PROMPT: Print every line below exactly as written, but leave the pictures behind.

─── DATA FOR REVIEW ───

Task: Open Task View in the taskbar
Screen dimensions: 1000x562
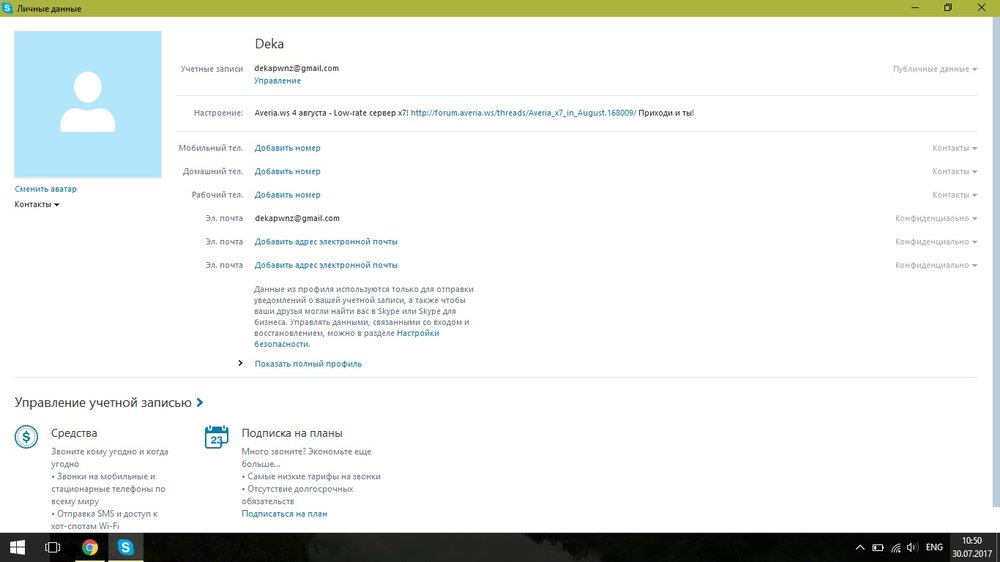Action: pyautogui.click(x=53, y=547)
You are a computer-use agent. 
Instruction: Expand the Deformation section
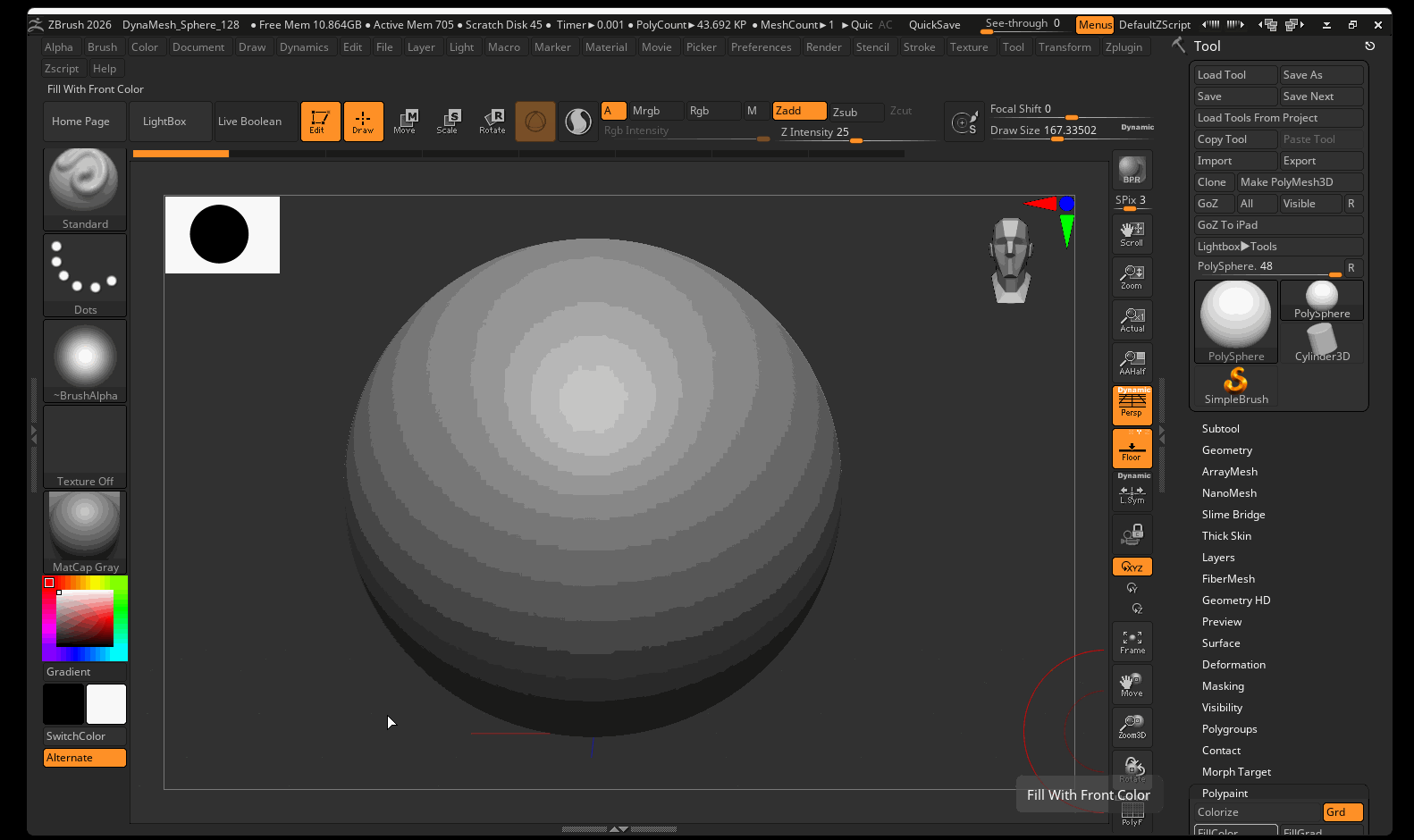coord(1233,665)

───

TASK SOLUTION:
Task: Open Task View in the taskbar
Screen dimensions: 1000x562
Action: pyautogui.click(x=53, y=547)
You are a computer-use agent. 
Instruction: Expand the Deformation section
coord(1233,665)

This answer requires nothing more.